Which brings us to another key point, namely, many of the automakers and tech firms are right now focusing on getting the AI to drive a self-driving car in its most rudimentary driving means.

Thus, the AI won’t necessarily be able to leverage any special capabilities of the car itself. Thus, if you have a sports car that has this kind of AI, it likely won’t be able to take advantage naturally of the sports car speed, maneuverability, etc.

Sports Car Driving As Specific Expertise

Some consider this to be a so-called “edge” problem.

An edge problem is considered something that is not at the core of the problem that you are trying to solve. In the case of cars, the core problem in the view of many AI developers is to be able to have the AI drive a car in the most simplistic way possible, as though an average adult driver was driving the car. For a sports car, sure an average adult driver can drive it, but if you want to drive it well, and really exercise what it can do, you need to have “above average” driving skills or at least somewhat more specialized driving skills.

That’s what we are working on – developing the AI software for solving the edge problem of being able to drive a sports car as it was meant to be driven.

Let’s now revisit our earlier mixture of cars that are on the freeway.

Suppose we have conventional sports cars with human drivers, we have sports cars co-sharing driving of the humans with the AI “less than” Level 5’s, and we’ve got sports cars with the Level 5’s. Assume that the AI’s are all versed in sports car driving. Do we allow sport car driving to occur or do we not?

We’d likely assume that human drivers are going to do their usual legal/quasi-legal/illegal sports driving, doing so with their conventional sports cars.

The co-sharing driving creates a conundrum because we might have the AI that opts to drive like a sports car driver, but for which gets into a pickle and suddenly hands over the driving to the human driver, but perhaps the human driver at that point is not versed in sports car driving and cannot then deal with whatever dire situation has arisen.
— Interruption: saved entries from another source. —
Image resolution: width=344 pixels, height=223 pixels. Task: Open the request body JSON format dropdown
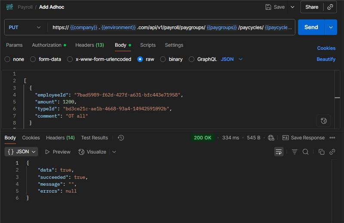pyautogui.click(x=232, y=59)
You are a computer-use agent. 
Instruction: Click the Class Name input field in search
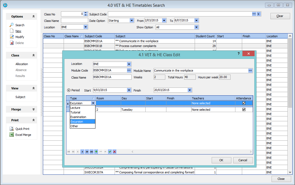(x=74, y=21)
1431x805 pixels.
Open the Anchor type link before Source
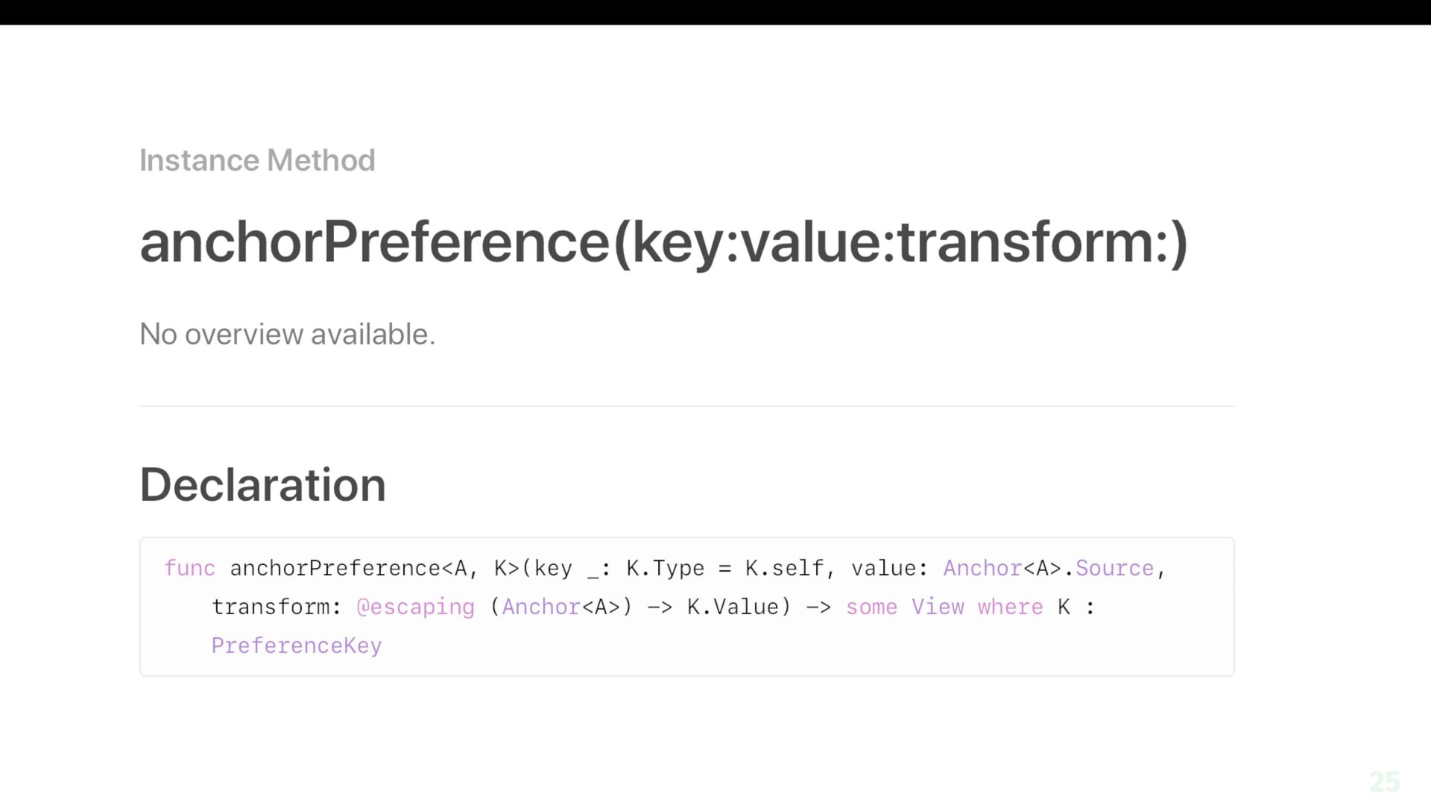982,568
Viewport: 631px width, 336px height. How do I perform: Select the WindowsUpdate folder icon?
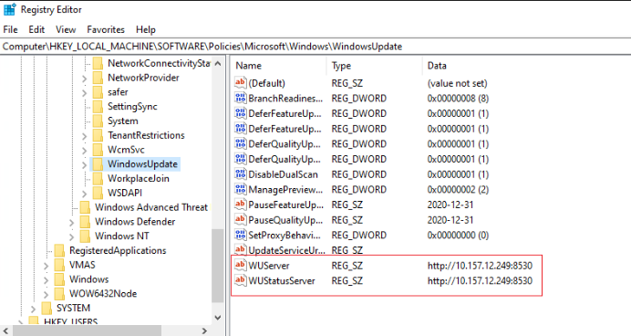pyautogui.click(x=98, y=164)
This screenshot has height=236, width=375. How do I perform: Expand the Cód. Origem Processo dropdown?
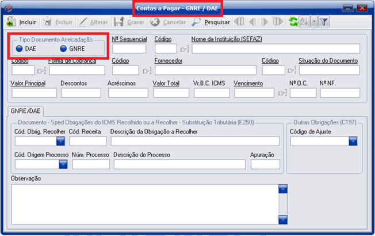tap(63, 164)

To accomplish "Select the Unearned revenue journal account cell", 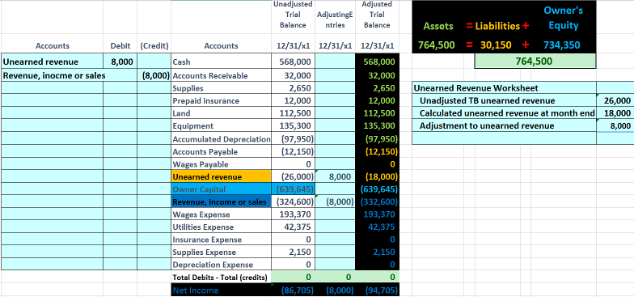I will point(52,62).
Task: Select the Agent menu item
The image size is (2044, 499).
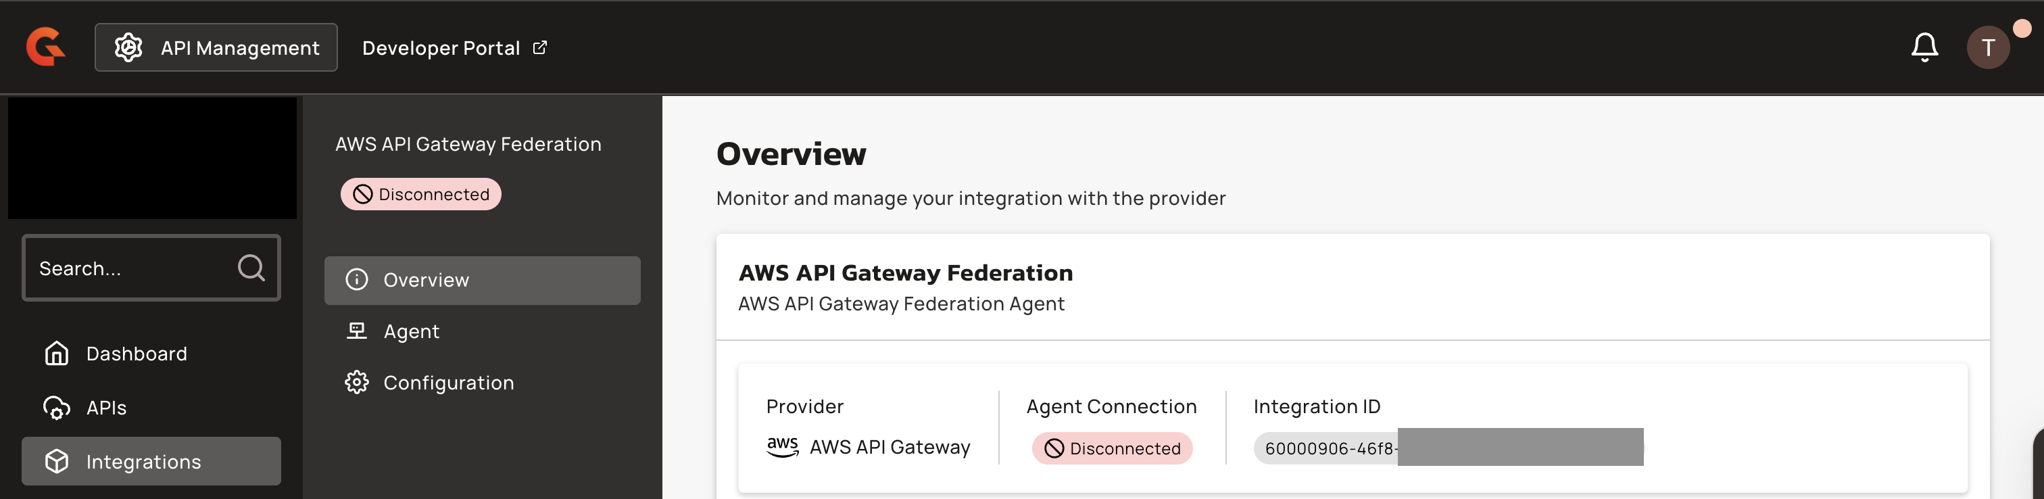Action: point(411,332)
Or, likewise, the human driver has gotten the sports car into a pickle and wants the AI to take over control, but the AI doesn’t know what to do given that the pickle is underway.

The Level 5 would almost seem like the better choice at being able to then drive the sports car, assuming that it is versed in doing so, since you’ve removed the co-sharing confusion, and you’ve removed the human driver entirely. That being said, what joy remains for the human occupant that is in the sports car of a Level 5?
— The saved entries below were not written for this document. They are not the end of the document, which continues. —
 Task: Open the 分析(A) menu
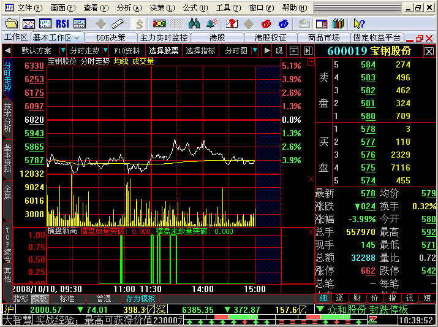point(129,8)
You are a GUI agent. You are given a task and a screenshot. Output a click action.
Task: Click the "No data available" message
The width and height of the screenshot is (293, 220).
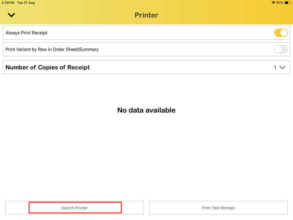(x=146, y=110)
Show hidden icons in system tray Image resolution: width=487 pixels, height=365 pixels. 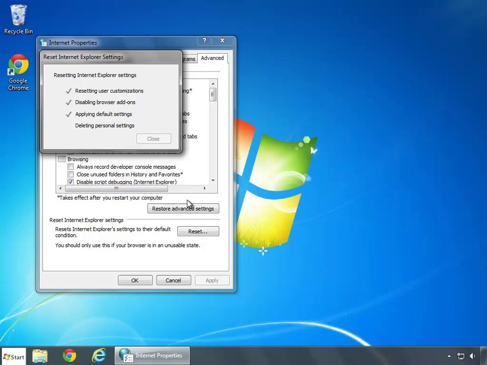tap(449, 356)
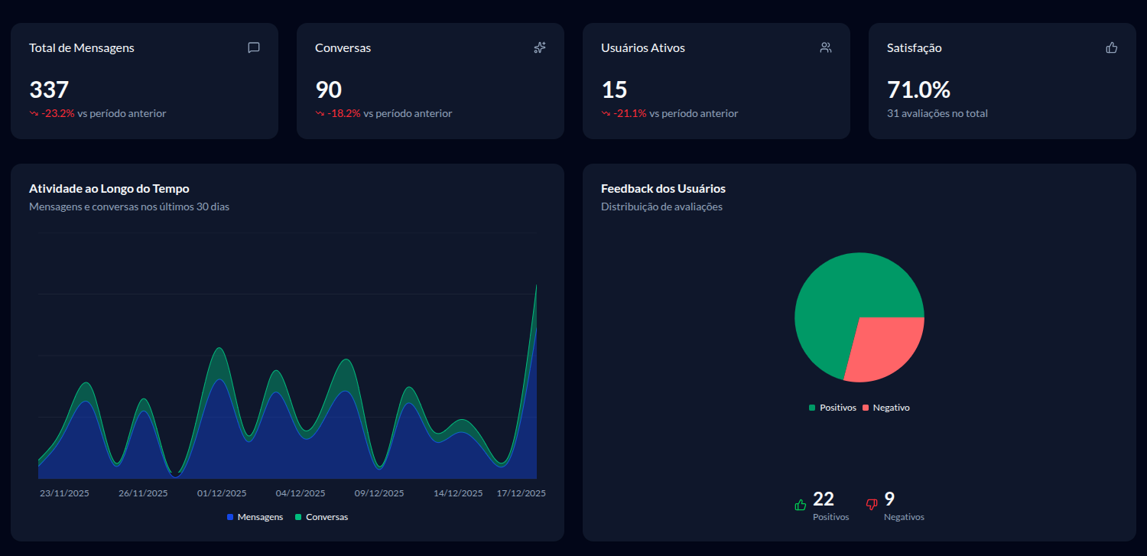Click the red downward trend arrow under 337
The image size is (1147, 556).
point(34,113)
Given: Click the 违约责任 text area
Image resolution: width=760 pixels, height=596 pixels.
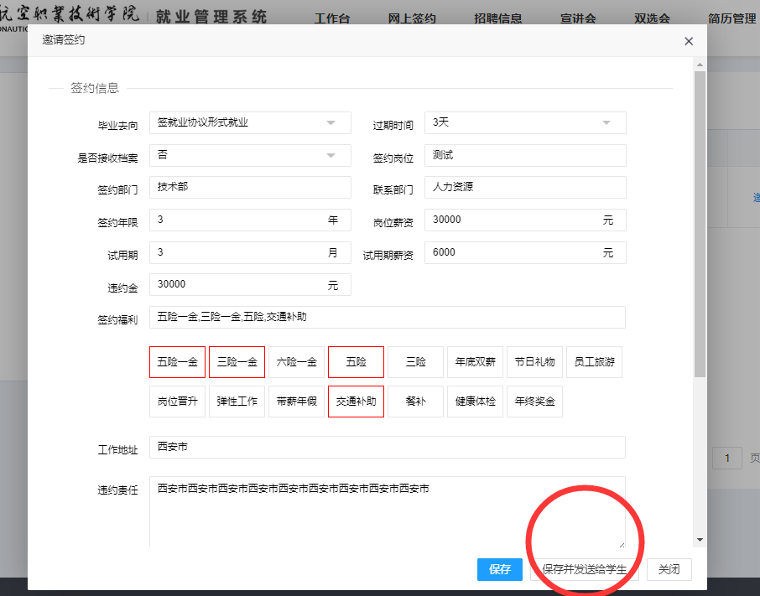Looking at the screenshot, I should [387, 513].
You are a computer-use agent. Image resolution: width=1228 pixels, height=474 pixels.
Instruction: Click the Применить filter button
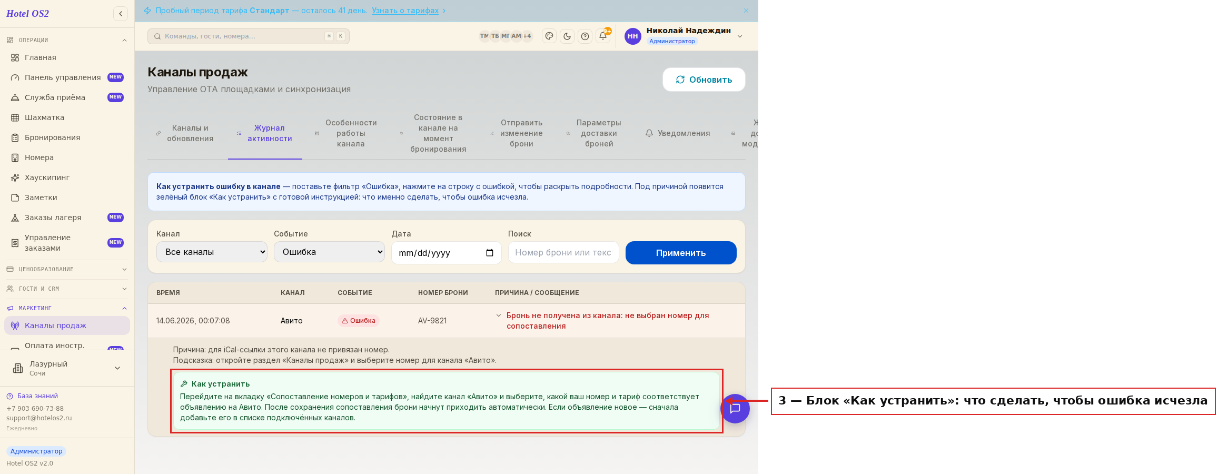pos(681,253)
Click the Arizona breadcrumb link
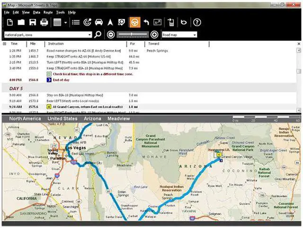The width and height of the screenshot is (303, 228). pyautogui.click(x=92, y=119)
I began this discussion by pointing out the various reasons that humans seem to love their sports cars.

If it’s a Level 5 self-driving sports car, and you the human have nothing to do with the actual driving, does that drain the joy from being in the sports car?

And, furthermore, if there are restrictions on when the sports car driving mode can actually be employed, will that further diminish the joy?

Perhaps, sports cars will no longer have much interest and therefore the only sports cars made will be either for competitive racing purposes or for collectors to put on display in a museum. Will society as a whole gradually lose its sense of image of what a sports car represents? Maybe over time, this whole maverick thing and the other attributes of owning and driving a sports car will wane.

Some say that people will always relish sports cars. It’s in our blood.

Furthermore, what better way to experience a sports car than by having an expert-level race car driver that will be your electronic chauffeur whenever you wish, 24 hours per day and 7 days per week.

Conclusion

Some of the sports car makers at first insisted they would never make a fully autonomous sports car, but have tended to back-down when they realized that in a future economy of ridesharing, wherein perhaps people don’t buy cars anymore, and use AI Level 5 self-driving cars as their primary means to get around, if there aren’t Level 5 sports cars then there’s nothing left but crumbs for the sports car makers.

Better to join the Level 5 club, than to be on the outside looking in.

Well, however this works out, I think there’s one credo that many of us will always have: I feel the need, the need for speed.

Go out and take your sports car for a spin, while you can.